O mundo era outro, mas a eleição era a mesma, municipal. A candidata do PC do B amparou concorrente que desfalecia, em meio a debate. Era a disputa pela Prefeitura do Rio de Janeiro, e foi ao vivo que Flávio Bolsonaro passou mal. Boa tampouco foi a recepção à solidariedade da médica. O pai do moço disse que comunista não tocava em filho seu. Um gesto miúdo de civilidade rechaçado.
Bolsonaro nunca assimilou a etiqueta do respeito ao adversário. Mas sua postura era incomum. Frequentes eram ações como a de Jandira Feghali. Lula confortou Fernando Henrique Cardoso, quando da morte da esposa, ato retribuído anos adiante. Circula por aí foto de José Serra vacinando Lula, nos tempos em que a credibilidade do conhecimento científico era ponto pacífico. Quando do acidente de Eduardo Campos, políticos de todos os matizes prestaram homenagens.
A política nunca foi, nem aqui, nem na China, isenta de truculência e ignorância. Mas, nas democracias, a civilidade é a regra. Ela prevaleceu entre nós por bastante tempo.
O bolsonarismo é um barbarismo, mas não uma revolução. O mundo da polidez política foi indo abaixo antes dele, de grão em grão. Aécio Neves questionou no TSE a lisura da reeleição de Dilma. As urnas, acusadas de resultado desagradável, viram-se desclassificadas como porta-vozes da democracia.

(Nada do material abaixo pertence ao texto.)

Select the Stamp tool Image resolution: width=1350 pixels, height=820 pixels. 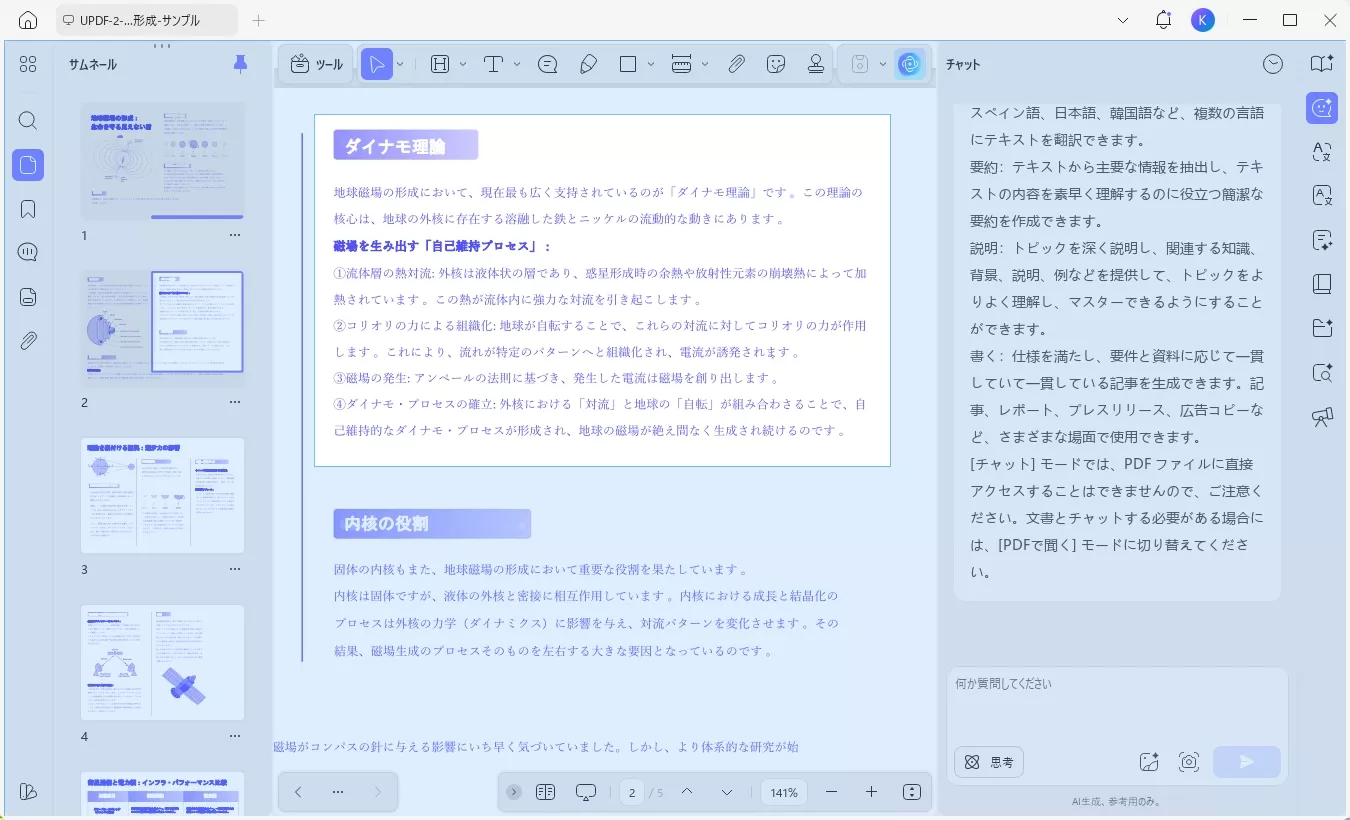(816, 64)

Acabaram trocadas, no quesito legitimidade, pelo martelo dos homens de toga, nos quais ninguém vota. O lavajatismo começou caçando os petistas, mas seu movimento de purificação respingou em todos os escolhidos por eleitores. O Congresso, no impeachment da presidente, ratificou o soterramento das urnas. Nesse dia, Bolsonaro exprimiu, em alto e bom som, sua aversão às regras da democracia, da cortesia e da gramática.
Não foi Bolsonaro quem produziu a terra arrasada, foi o desmoronamento da etiqueta democrática que lhe abriu o espaço. Muitos dos civilizados brasileiros que, nos últimos dois anos, vivem o luto da política regida pela polidez, contribuíram com sua pá de cal para que ela fosse para o brejo.
As mudanças não foram abruptas. Foram pequenos sismos sucessivos. O choque cada vez menos educado entre forças contrárias foi empurrando o país para o poço sem fundo.
Apesar dos gulosos por novidades, que, desde domingo (15), festejam uma estação de “renovação” e “virada”, os votos não desarranjaram placas tectônicas. Elegeram-se líderes indígenas, é certo, mas também os que não reconhecem seus direitos. Despontam negros e mulheres, mas ainda bem poucos, enquanto cresceu a representação de policiais militares. Chegaram transgêneros, mas voltaram pastores antiaborto. Há vereadores e prefeitos jovens, como provectos. Gente de esquerda, centro e direita, os de primeira viagem e os velhos de guerra. O PT não morreu, tampouco seus inimigos produziram a terra arrasada. Nem o bolsonarismo foi enxurrada a varrer o resto, nem foi alagado pela enchente de promessas. A política segue equilibrando tendências e contratendências. Houve remexer de terreno, não um terremoto.
A boa notícia é que não faz falta candidato antissistema, no estilo Huck. As urnas encontraram opções, à esquerda e à direita, dentro dos partidos. E opções adeptas da etiqueta democrática. Pelo menos em São Paulo, ganhe quem ganhar, o próximo prefeito será pessoa civilizada.
Saliente foi a abstenção relativamente baixa, considerando-se a pandemia. De máscara e álcool gel, a maioria dos brasileiros reiterou que seu partido é o voto. Se há vitória evidente é a da urna eletrônica. As instituições, que, nos últimos anos, sofreram trancos e escorregaram por barrancos, não se esborracharam. Temos uma democracia cheia de esparadrapos, mas democracia assim mesmo.